The issue of the independence of the Reserve Bank has come under close scrutiny since Public Protector Busisiwe Mkhwebane last month ordered remedial action directing Parliament to effect a constitutional amendment to the powers of the bank, from targeting inflation to promoting economic growth.
Mkhwebane criticised SARB for failing to recover R1.125-billion from Bankorp Limited/ABSA Bank which was advanced as an “illegal gift” to the Bankorp group, which was bought by ABSA in the early 1990s.
The public protector made her assertions while releasing the report on Sarb’s alleged failure to recover “misappropriated funds” in the erstwhile Bankorp lifeboat investigation.
Basa said in a statement that it was in the interest of all South Africans, particularly the poorest of the poor, who bear the brunt of financial instability, that the independence of the Reserve Bank be protected.

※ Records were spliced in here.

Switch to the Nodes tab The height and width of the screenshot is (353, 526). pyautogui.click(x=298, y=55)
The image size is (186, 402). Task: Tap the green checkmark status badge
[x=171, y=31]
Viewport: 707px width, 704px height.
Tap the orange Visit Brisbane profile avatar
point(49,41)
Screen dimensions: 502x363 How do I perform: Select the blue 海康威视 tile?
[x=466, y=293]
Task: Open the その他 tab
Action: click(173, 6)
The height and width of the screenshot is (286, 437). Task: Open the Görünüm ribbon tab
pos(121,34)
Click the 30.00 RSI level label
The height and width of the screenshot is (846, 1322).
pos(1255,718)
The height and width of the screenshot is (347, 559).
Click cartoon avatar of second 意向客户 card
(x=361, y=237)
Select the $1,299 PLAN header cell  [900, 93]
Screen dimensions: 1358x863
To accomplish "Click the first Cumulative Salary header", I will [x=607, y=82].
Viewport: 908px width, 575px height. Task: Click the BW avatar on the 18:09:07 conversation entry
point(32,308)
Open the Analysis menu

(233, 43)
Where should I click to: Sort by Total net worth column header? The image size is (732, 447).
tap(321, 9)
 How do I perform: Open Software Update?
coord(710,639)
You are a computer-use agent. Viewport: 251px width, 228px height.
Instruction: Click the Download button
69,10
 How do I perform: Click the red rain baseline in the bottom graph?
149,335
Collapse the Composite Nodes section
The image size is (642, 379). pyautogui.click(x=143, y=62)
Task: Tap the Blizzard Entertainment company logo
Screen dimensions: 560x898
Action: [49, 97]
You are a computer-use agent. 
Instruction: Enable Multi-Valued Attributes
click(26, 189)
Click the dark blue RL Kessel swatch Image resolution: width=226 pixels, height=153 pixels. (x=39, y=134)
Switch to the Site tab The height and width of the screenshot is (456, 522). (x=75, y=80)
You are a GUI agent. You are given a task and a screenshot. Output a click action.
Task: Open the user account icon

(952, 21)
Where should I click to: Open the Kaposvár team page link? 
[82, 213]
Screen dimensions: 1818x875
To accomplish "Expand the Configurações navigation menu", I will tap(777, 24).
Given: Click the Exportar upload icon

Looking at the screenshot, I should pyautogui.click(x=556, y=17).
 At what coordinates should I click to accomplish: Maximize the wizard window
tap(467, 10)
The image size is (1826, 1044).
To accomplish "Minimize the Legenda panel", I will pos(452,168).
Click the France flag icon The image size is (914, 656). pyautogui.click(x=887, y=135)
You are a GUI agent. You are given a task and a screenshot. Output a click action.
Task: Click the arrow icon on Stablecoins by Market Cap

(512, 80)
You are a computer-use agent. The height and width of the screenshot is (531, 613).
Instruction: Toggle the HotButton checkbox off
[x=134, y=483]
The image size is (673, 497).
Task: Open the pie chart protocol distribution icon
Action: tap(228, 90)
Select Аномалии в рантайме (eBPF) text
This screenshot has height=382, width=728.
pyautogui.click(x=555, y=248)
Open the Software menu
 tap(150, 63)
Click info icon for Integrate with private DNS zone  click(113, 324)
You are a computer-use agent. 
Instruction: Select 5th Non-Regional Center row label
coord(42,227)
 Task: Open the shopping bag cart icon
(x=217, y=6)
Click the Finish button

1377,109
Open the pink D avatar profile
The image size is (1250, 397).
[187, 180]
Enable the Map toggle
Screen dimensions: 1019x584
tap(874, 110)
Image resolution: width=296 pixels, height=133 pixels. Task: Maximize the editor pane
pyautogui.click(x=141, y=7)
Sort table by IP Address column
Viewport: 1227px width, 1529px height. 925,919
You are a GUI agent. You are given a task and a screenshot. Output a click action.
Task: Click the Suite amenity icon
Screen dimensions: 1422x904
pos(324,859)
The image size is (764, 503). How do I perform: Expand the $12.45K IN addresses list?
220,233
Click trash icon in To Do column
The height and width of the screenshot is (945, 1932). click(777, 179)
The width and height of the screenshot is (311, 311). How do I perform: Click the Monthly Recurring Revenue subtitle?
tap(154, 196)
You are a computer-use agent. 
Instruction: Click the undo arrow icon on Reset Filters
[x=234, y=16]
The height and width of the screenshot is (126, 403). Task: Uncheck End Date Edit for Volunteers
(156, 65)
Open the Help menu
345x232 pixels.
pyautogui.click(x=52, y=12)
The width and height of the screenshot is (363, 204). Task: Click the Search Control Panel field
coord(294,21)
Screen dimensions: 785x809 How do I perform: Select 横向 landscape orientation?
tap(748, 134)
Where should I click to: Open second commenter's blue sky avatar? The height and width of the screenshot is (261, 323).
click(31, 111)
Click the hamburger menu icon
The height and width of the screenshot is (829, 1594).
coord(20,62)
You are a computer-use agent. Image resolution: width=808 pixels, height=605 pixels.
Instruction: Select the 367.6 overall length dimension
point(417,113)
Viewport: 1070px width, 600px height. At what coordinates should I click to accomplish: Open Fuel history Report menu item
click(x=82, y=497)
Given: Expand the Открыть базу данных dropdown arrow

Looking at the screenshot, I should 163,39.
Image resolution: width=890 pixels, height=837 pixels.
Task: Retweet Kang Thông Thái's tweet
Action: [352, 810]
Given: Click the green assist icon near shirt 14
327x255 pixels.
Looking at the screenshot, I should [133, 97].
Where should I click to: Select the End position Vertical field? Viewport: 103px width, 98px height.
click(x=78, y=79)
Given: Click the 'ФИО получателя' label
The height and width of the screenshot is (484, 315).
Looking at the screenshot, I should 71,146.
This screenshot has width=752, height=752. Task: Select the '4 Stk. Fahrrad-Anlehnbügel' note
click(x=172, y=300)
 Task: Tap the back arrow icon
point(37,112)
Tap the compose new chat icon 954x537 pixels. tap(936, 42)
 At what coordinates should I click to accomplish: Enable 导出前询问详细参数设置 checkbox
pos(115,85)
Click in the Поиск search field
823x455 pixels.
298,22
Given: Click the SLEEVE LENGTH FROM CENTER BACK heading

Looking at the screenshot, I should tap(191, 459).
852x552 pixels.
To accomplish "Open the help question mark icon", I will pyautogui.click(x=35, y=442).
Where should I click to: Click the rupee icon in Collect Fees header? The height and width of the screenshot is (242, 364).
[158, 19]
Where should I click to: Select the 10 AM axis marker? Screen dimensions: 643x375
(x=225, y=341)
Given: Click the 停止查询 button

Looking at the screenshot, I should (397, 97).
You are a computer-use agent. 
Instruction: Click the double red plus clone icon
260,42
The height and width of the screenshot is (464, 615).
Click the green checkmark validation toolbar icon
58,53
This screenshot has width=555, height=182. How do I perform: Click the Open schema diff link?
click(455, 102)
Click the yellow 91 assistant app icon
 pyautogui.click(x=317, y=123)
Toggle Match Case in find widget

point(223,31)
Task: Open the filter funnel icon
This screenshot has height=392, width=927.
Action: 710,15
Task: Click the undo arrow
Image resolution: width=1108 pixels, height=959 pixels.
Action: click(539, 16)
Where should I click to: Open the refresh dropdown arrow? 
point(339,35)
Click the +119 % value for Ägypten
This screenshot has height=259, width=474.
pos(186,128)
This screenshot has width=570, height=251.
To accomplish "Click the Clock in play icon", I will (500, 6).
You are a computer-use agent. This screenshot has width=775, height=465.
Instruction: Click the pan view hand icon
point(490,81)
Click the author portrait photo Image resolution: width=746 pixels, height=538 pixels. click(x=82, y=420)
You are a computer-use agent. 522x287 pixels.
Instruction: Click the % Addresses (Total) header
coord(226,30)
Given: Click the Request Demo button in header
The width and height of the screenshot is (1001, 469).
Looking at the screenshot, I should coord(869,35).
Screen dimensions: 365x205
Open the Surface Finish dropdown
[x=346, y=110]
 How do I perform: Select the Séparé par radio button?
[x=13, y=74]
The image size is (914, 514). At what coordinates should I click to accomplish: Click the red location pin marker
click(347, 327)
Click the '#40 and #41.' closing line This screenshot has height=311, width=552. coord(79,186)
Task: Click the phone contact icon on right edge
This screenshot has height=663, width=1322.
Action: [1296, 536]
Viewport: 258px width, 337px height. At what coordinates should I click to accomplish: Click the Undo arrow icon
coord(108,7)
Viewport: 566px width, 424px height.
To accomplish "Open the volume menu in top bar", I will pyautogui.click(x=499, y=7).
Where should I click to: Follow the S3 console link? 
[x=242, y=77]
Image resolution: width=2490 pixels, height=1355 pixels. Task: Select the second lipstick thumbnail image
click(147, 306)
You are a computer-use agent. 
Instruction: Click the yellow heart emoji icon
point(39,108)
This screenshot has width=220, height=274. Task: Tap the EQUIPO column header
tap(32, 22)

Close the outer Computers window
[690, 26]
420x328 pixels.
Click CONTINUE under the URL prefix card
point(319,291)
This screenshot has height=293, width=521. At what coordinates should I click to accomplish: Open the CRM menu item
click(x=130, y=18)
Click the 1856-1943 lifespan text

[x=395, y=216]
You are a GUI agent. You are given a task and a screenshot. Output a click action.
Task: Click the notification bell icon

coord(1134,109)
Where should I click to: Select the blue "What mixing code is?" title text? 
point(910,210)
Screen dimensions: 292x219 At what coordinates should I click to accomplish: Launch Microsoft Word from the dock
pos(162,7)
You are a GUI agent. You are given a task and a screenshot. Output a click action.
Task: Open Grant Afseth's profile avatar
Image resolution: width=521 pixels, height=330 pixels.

“While the shareholding of the Reserve Bank is not a critical issue, the independence of the bank is of paramount importance. The Reserve Bank is South Africa’s central bank, and it plays a vital role in formulating and implementing monetary policy, supervising the banking system and managing reserves,” Basa said.
“The Reserve Bank is the lender of last resort and able to provide liquidity to the market in the event of financial shocks. As such, it is fundamental to maintaining confidence in our country’s financial system and the South African economy as a whole.”
Basa said the role of the Reserve Bank and its independence were protected by the constitution, and it was crucial that this independence be preserved.
The Reserve Bank’s current mandate has been to maintain price stability and to enable growth.
“This mandate and the inflation targets are decided in consultation with government, but the instruments to achieve these are decided independently whether most Reserve Bank shares are held by the state or by private individuals should have no bearing on this,” Basa said.